■ **TASK GOAL**
Below are some records. Set each one down exactly as it reads.
BEGIN SUPPLIED INFORMATION
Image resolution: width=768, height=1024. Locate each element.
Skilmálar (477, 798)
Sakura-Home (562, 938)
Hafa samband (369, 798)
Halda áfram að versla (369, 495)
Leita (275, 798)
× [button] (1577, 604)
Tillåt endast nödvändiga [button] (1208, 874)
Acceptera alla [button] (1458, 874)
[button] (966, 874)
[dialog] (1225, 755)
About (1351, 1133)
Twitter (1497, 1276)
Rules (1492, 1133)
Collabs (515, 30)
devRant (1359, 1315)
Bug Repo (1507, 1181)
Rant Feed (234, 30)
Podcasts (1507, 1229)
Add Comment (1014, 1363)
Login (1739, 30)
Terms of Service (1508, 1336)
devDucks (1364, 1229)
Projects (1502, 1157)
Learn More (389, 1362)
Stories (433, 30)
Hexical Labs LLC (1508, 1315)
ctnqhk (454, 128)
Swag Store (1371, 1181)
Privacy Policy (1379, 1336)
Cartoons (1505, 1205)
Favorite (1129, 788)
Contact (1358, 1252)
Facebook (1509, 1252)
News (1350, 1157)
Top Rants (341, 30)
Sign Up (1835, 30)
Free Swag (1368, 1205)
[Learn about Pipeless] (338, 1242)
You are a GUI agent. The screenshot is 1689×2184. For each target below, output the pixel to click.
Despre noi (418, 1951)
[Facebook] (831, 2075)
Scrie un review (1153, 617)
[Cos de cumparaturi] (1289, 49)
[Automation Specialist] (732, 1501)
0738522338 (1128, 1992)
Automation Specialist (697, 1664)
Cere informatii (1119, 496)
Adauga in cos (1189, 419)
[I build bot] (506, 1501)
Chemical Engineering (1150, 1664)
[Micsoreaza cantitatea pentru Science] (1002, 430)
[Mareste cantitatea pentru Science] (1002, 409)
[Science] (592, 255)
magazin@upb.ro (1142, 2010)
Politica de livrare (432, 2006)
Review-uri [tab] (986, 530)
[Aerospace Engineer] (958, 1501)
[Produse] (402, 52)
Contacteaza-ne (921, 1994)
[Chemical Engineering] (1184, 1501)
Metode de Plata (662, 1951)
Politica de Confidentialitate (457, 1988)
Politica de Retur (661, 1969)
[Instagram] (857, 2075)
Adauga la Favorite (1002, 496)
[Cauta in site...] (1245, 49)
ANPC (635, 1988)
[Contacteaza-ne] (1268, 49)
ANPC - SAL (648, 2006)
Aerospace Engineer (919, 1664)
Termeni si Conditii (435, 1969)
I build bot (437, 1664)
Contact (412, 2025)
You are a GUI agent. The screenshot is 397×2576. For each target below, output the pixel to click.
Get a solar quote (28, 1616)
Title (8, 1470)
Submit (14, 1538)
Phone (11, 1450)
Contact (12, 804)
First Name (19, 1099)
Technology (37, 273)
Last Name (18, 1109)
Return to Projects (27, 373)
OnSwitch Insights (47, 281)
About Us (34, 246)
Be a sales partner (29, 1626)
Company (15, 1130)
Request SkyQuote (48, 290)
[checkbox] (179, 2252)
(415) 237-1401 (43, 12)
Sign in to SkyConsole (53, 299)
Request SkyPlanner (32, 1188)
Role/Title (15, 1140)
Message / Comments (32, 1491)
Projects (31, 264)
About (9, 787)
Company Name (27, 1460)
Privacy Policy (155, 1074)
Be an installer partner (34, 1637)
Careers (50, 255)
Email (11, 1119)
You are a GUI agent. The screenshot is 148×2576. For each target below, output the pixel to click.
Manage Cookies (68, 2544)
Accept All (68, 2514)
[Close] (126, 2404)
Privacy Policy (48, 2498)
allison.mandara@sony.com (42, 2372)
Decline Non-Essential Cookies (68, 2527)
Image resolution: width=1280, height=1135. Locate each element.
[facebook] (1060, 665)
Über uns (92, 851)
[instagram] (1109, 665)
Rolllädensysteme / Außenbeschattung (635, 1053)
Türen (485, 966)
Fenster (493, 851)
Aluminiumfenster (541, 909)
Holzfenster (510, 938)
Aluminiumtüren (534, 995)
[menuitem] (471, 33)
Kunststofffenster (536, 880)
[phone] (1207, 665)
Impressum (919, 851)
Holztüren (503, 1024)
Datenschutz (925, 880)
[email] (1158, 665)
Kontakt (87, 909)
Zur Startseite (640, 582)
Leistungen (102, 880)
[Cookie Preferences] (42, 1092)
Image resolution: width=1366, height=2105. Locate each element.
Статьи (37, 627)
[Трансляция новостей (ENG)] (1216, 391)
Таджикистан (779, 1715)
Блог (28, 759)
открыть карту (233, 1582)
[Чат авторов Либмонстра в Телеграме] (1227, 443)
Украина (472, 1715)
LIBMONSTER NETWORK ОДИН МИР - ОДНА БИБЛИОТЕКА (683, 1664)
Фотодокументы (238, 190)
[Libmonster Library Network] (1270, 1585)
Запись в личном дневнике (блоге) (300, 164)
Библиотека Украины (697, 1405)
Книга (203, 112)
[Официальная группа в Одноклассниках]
END SUPPLIED INFORMATION
■ **YOUR SOLUTION**
Image resolution: width=768, height=1024. Locate each element.
Skilmálar (477, 798)
Sakura-Home (562, 938)
Hafa samband (369, 798)
Halda áfram að versla (369, 495)
Leita (275, 798)
× [button] (1577, 604)
Tillåt endast nödvändiga [button] (1208, 874)
Acceptera alla [button] (1458, 874)
[button] (966, 874)
[dialog] (1225, 755)
About (1351, 1133)
Twitter (1497, 1276)
Rules (1492, 1133)
Collabs (515, 30)
devRant (1359, 1315)
Bug Repo (1507, 1181)
Rant Feed (234, 30)
Podcasts (1507, 1229)
Add Comment (1014, 1363)
Login (1739, 30)
Terms of Service (1508, 1336)
devDucks (1364, 1229)
Projects (1502, 1157)
Learn More (389, 1362)
Stories (433, 30)
Hexical Labs LLC (1508, 1315)
ctnqhk (454, 128)
Swag Store (1371, 1181)
Privacy Policy (1379, 1336)
Cartoons (1505, 1205)
Favorite (1129, 788)
Contact (1358, 1252)
Facebook (1509, 1252)
News (1350, 1157)
Top Rants (341, 30)
Sign Up (1835, 30)
Free Swag (1368, 1205)
[Learn about Pipeless] (338, 1242)
You are a GUI agent. The screenshot is 1689×2184. For each target below, output the pixel to click.
Despre noi (418, 1951)
[Facebook] (831, 2075)
Scrie un review (1153, 617)
[Cos de cumparaturi] (1289, 49)
[Automation Specialist] (732, 1501)
0738522338 (1128, 1992)
Automation Specialist (697, 1664)
Cere informatii (1119, 496)
Adauga in cos (1189, 419)
[I build bot] (506, 1501)
Chemical Engineering (1150, 1664)
[Micsoreaza cantitatea pentru Science] (1002, 430)
[Mareste cantitatea pentru Science] (1002, 409)
[Science] (592, 255)
magazin@upb.ro (1142, 2010)
Politica de livrare (432, 2006)
Review-uri [tab] (986, 530)
[Aerospace Engineer] (958, 1501)
[Produse] (402, 52)
Contacteaza-ne (921, 1994)
[Chemical Engineering] (1184, 1501)
Metode de Plata (662, 1951)
Politica de Confidentialitate (457, 1988)
Politica de Retur (661, 1969)
[Instagram] (857, 2075)
Adauga la Favorite (1002, 496)
[Cauta in site...] (1245, 49)
ANPC (635, 1988)
[Contacteaza-ne] (1268, 49)
ANPC - SAL (648, 2006)
Aerospace Engineer (919, 1664)
Termeni si Conditii (435, 1969)
I build bot (437, 1664)
Contact (412, 2025)
You are a GUI agent. The screenshot is 397×2576. For each target below, output the pixel to click.
Get a solar quote (28, 1616)
Title (8, 1470)
Submit (14, 1538)
Phone (11, 1450)
Contact (12, 804)
First Name (19, 1099)
Technology (37, 273)
Last Name (18, 1109)
Return to Projects (27, 373)
OnSwitch Insights (47, 281)
About Us (34, 246)
Be a sales partner (29, 1626)
Company (15, 1130)
Request SkyQuote (48, 290)
[checkbox] (179, 2252)
(415) 237-1401 (43, 12)
Sign in to SkyConsole (53, 299)
Request SkyPlanner (32, 1188)
Role/Title (15, 1140)
Message / Comments (32, 1491)
Projects (31, 264)
About (9, 787)
Company Name (27, 1460)
Privacy Policy (155, 1074)
Be an installer partner (34, 1637)
Careers (50, 255)
Email (11, 1119)
You are a GUI agent. The screenshot is 148×2576. For each target below, output the pixel to click.
Manage Cookies (68, 2544)
Accept All (68, 2514)
[Close] (126, 2404)
Privacy Policy (48, 2498)
allison.mandara@sony.com (42, 2372)
Decline Non-Essential Cookies (68, 2527)
Image resolution: width=1280, height=1135. Locate each element.
[facebook] (1060, 665)
Über uns (92, 851)
[instagram] (1109, 665)
Rolllädensysteme / Außenbeschattung (635, 1053)
Türen (485, 966)
Fenster (493, 851)
Aluminiumfenster (541, 909)
Holzfenster (510, 938)
Aluminiumtüren (534, 995)
[menuitem] (471, 33)
Kunststofffenster (536, 880)
[phone] (1207, 665)
Impressum (919, 851)
Holztüren (503, 1024)
Datenschutz (925, 880)
[email] (1158, 665)
Kontakt (87, 909)
Zur Startseite (640, 582)
Leistungen (102, 880)
[Cookie Preferences] (42, 1092)
Image resolution: width=1366, height=2105. Locate each element.
Статьи (37, 627)
[Трансляция новостей (ENG)] (1216, 391)
Таджикистан (779, 1715)
Блог (28, 759)
открыть карту (233, 1582)
[Чат авторов Либмонстра в Телеграме] (1227, 443)
Украина (472, 1715)
LIBMONSTER NETWORK ОДИН МИР - ОДНА БИБЛИОТЕКА (683, 1664)
Фотодокументы (238, 190)
[Libmonster Library Network] (1270, 1585)
Запись в личном дневнике (блоге) (300, 164)
Библиотека Украины (697, 1405)
Книга (203, 112)
[Официальная группа в Одноклассниках]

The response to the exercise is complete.